Ed grinned. “You don’t have to set out to make the guy look stupid. Anyway, add to all of that the fact that Kate told him the same thing she told us about them hearing a loud noise and someone yelling for them to get out. To be fair, that sounds exactly like something kids would do if they were playing a trick on someone. But Blevins’s problem is that he’s always testing the winds of public opinion. I don’t think it’s going to be long before this whole situation just explodes on him. Folks are already starting to talk. Once people suspect she’s actually dead and they find that Blevins is dragging his feet on getting to the bottom of why that happened…well, he’s going to pay for that in the next election.”
“That might be the only silver lining in this entire mess,” I said.
Ed nodded. “True. Billy also said something about you finding a drink can?”

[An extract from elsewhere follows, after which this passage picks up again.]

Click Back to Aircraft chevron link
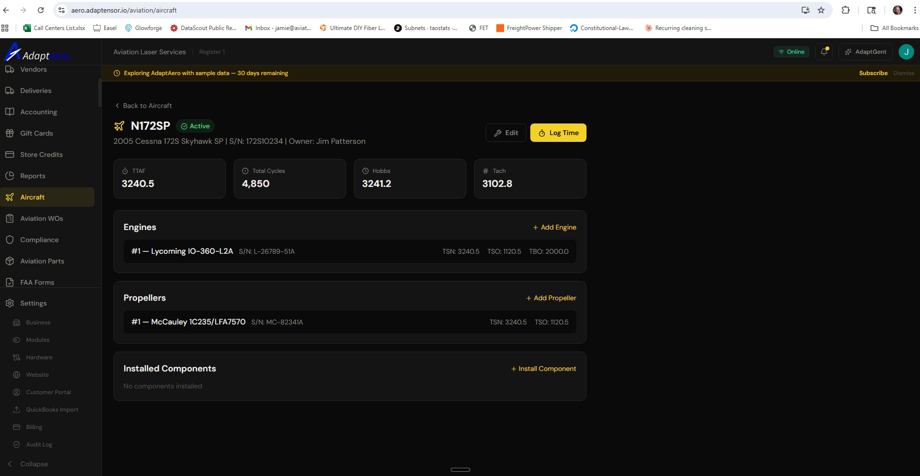This screenshot has height=476, width=920. (117, 106)
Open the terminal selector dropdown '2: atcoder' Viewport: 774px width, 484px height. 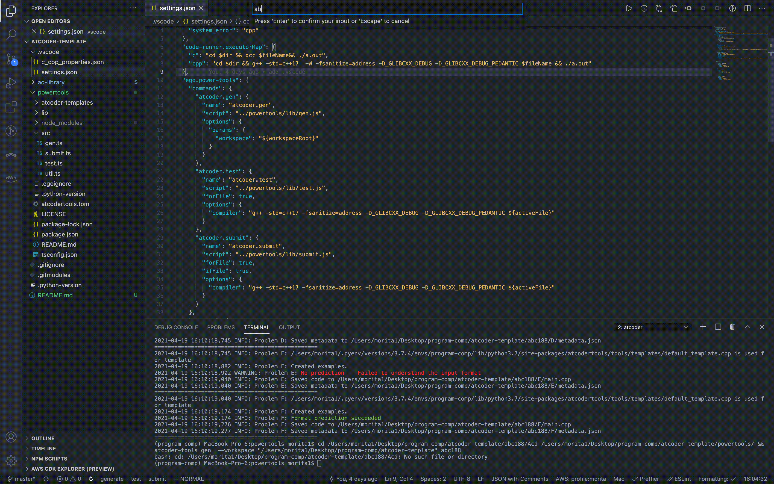[x=652, y=327]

I smacked my forehead with my palm. “And…I completely forgot to tell you about that part. It was an energy drink. Something called Pacific Boost. Wouldn’t have seemed weird to me, except Cassie and I didn’t notice it when the body was still in the room. And it was still cool when I picked it up. That factory was an oven last night. I really don’t think it would have been cool to the touch if it had sat in there the entire time we were waiting for Blevins. And get this…I found a second, identical can in the recycling bin at the yard sale today. I showed it to Sawyer and Julissa, and she remembered seeing one in Tessa’s car. Said it belonged to the guy she was dating. And that he had to special order it, because he couldn’t get it around here.”